Notably, through Interpol, Russia has actively cooperated with other countries in the fight against international terrorism. The majority of requests on the extradition of terrorists, who try to hide from justice in other countries, are met because these countries adequately assess the danger to society posed by them, and don’t exclude the possibility that they might commit crimes on their territories. However, there’s a setback in the USA concerning this practice. The situation with Akhmadov and Nalbandov is a good example. Andrei Sidorov, Assistant Dean of the World Politics Faculty at Moscow State University (MGU), thought, “The USA puts its domestic law above international law. This concerns not only the exchange of criminals, but also in all other areas. The American policy towards Russia comes down to a few issues, especially the further reduction of nuclear weapons. The USA often said that it’s ready to discuss a wide range of issues, but largely, Russia’s an uncomfortable partner for the USA. Consequently, the relations between the two countries will hardly improve”.

In fact, sometimes, the USA does cooperate. For one, the Americans extradited criminal kingpin Vyacheslav Ivankov AKA Yaponchik. In this case, they applied the mechanism of deportation rather than extradition.
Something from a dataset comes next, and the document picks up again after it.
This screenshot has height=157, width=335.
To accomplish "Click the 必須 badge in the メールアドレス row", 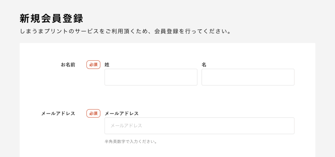I will click(93, 113).
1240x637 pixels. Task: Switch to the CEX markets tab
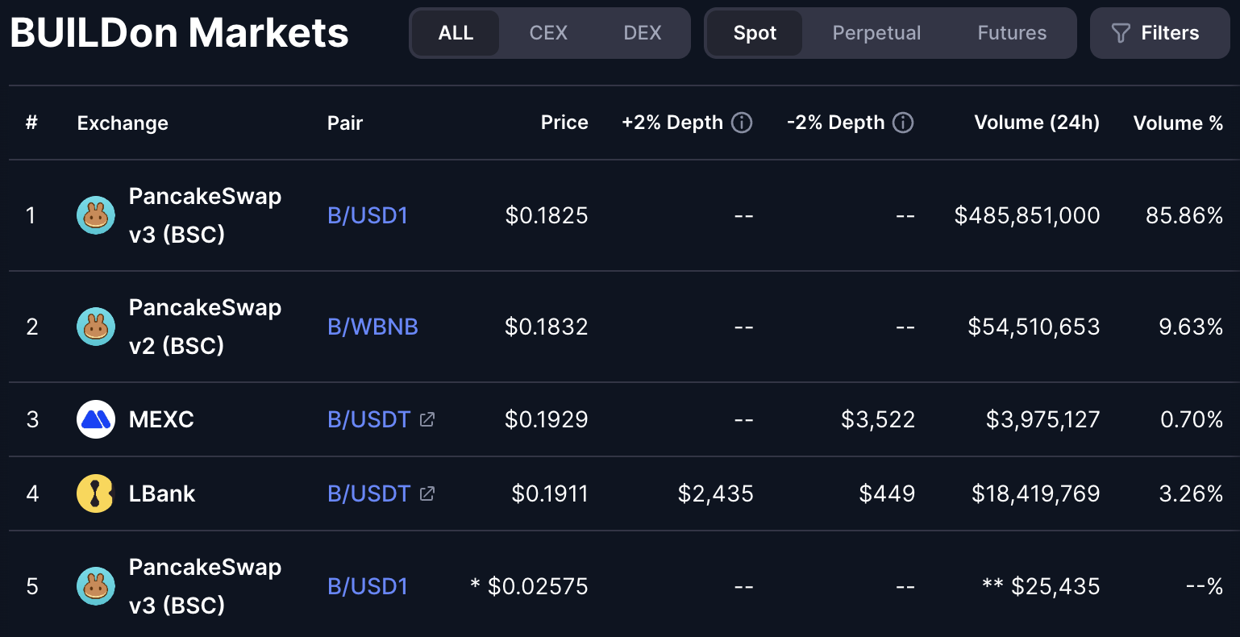pos(548,33)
The formal reason for this was that Ivankov violated American laws. Meanwhile, Russian law enforcement agencies can’t violate their own country’s laws. A foreigner can be extradited under a court ruling if he violates immigration law. However, Snowden didn’t violate it. Moreover, he hasn’t crossed the Russian border, and stayed in the transit zone of the airport. Americans refer to the rule of reciprocity used amongst diplomats. Nevertheless, Moscow doesn’t sense this from them. Moreover, there’s a belief that their reciprocity is one-way only. Probably, if America abandoned its passion for world hegemony, one can find that understanding that American diplomats keep talking about.

23 July 2013

Sergei Duz

Voice of Russia World Service


Editor’s Note:

American Neocon Republicans and Interventionist Democrats spout off incessantly about terrorism… and want to arm Syrian Islamist terrorists masquerading as “opposition fighters”. What’s wrong with that sleazy picture? Do recall that America helped another Islamist… Osama bin Laden. We all know where that led to. Methinks that “conservatives” have a major malfunction… and I’m not alone in thinking that.